Environment: SEPM 12.1.5 (RU 5), Clients SEP 12.1.4 (RU 4), Citrix Machine Creation Service (MCS), VMWare, Windows 7 - Base Image, vDisk, 1800 clones from the base image, 10,000 if we count duplicates. SEPM is configured to 90 revisions (30 days?) as per the VDI best practices provided by Symantec. Clients are deleted after 7 days of loss of connectivity from SEPM and Non Persistent VDI clients are deleted after 1 day. All VDI clients go into one group where Tamper Protection is disabled temporarily for the sake of troubleshooting. Base Image gets refreshed every 28 days. Meanwhile, the group has a GUP defined.
Base Image Setup Steps:
1. Change Registry to make base image a GVM - HOWTO81134 ( One Time)

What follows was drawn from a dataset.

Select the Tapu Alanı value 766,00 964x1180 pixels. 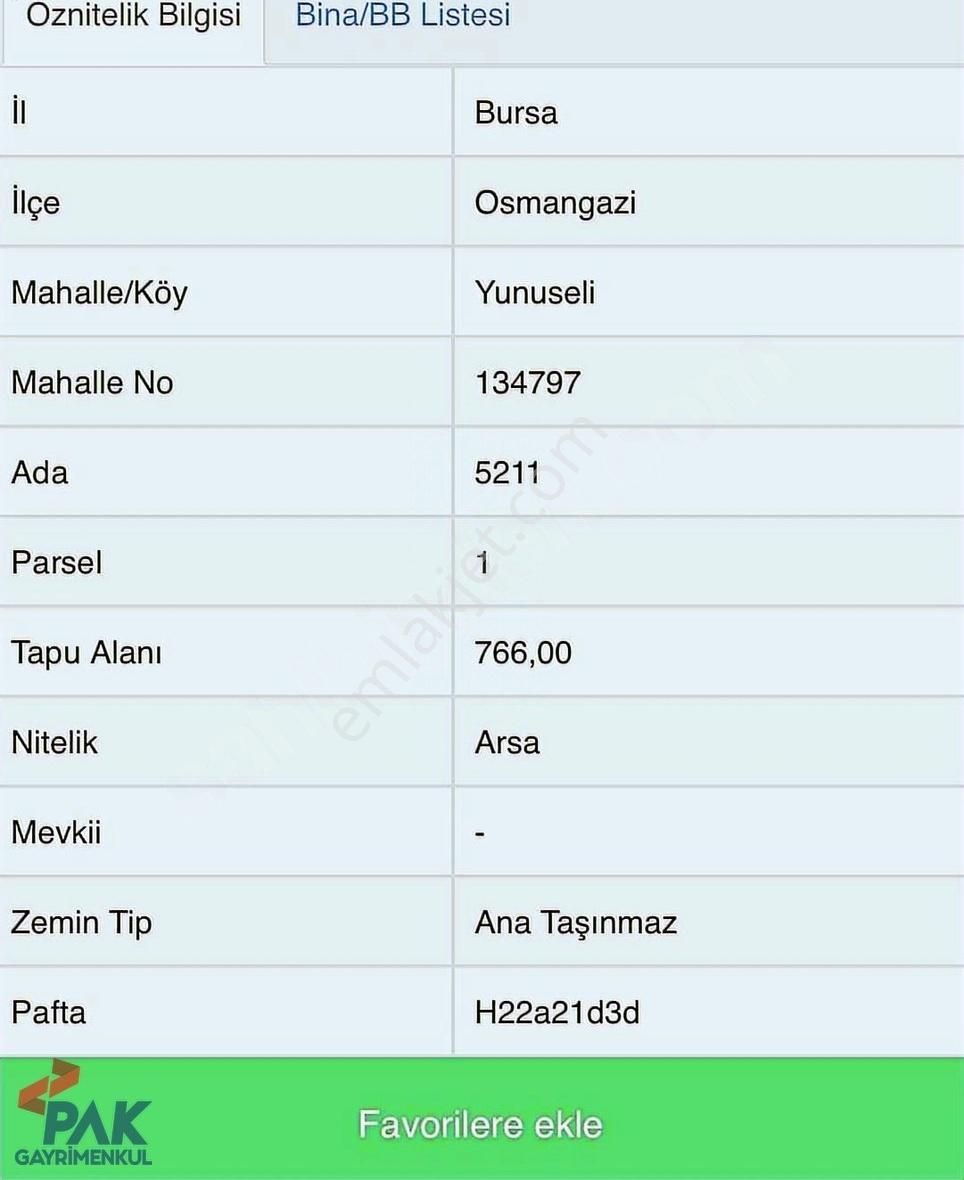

2. Run Live Update (Every 28 Days)
3. Run the Prep tool (Every 28 Days)
4. Sysprep (Every 28 Days)
Issue: After each reboot, a duplicate is seen in SEPM with same machine and IP address but Different Uniqe ID and HW key for each instance of the duplicate. (Tech 123419) .
Question(s):
1. Everything in Tech 123419 seems to be a workaround, but no out of the box solution? Is there such a thing?
2. Is this a Symantec Compatibility Issue with Citrix, or Citrix issue in general? or something else?
3. If the batch script is executed that is mentioned as a possible workaround, no need to run the Prep Tool?
4. What are the risks of using a unmanaged client in this environment as suggested by the TECH article?
5. If 1800 machines are getting cloned from the base image for users and are sharing vDisk, from an endpoint security perspective, should this be looked as 1800 possible entry points for viruses or one?